===== Extracted information =====
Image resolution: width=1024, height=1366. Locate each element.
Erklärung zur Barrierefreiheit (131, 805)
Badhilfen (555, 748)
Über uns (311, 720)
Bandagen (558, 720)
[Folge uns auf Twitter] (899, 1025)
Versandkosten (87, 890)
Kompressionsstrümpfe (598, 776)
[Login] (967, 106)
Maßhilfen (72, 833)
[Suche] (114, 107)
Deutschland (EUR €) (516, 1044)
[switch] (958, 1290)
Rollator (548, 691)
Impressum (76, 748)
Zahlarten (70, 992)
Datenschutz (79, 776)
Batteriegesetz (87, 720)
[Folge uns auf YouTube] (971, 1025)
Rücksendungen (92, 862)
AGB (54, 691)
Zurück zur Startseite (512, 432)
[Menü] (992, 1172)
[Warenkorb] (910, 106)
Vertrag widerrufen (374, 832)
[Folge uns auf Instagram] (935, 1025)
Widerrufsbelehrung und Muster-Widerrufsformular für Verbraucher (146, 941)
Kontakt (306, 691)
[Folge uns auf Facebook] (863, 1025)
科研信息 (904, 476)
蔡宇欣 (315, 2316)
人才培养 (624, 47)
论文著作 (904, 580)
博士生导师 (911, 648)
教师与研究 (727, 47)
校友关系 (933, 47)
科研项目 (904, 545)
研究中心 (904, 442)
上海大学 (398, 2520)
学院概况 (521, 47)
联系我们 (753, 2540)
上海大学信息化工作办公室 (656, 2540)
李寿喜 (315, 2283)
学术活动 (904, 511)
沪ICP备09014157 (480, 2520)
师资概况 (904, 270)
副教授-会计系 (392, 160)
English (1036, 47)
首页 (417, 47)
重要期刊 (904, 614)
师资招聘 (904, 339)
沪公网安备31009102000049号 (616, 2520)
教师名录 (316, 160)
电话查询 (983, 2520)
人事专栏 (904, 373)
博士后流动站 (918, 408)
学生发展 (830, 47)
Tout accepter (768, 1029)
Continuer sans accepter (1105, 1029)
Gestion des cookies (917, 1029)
=====
**Work to be completed:**
The first line of the entries above and every line after it, up to and including the line with "[Menü] (992, 1172)", should be set down exactly.

**Result:**
Image resolution: width=1024, height=1366. Locate each element.
Erklärung zur Barrierefreiheit (131, 805)
Badhilfen (555, 748)
Über uns (311, 720)
Bandagen (558, 720)
[Folge uns auf Twitter] (899, 1025)
Versandkosten (87, 890)
Kompressionsstrümpfe (598, 776)
[Login] (967, 106)
Maßhilfen (72, 833)
[Suche] (114, 107)
Deutschland (EUR €) (516, 1044)
[switch] (958, 1290)
Rollator (548, 691)
Impressum (76, 748)
Zahlarten (70, 992)
Datenschutz (79, 776)
Batteriegesetz (87, 720)
[Folge uns auf YouTube] (971, 1025)
Rücksendungen (92, 862)
AGB (54, 691)
Zurück zur Startseite (512, 432)
[Menü] (992, 1172)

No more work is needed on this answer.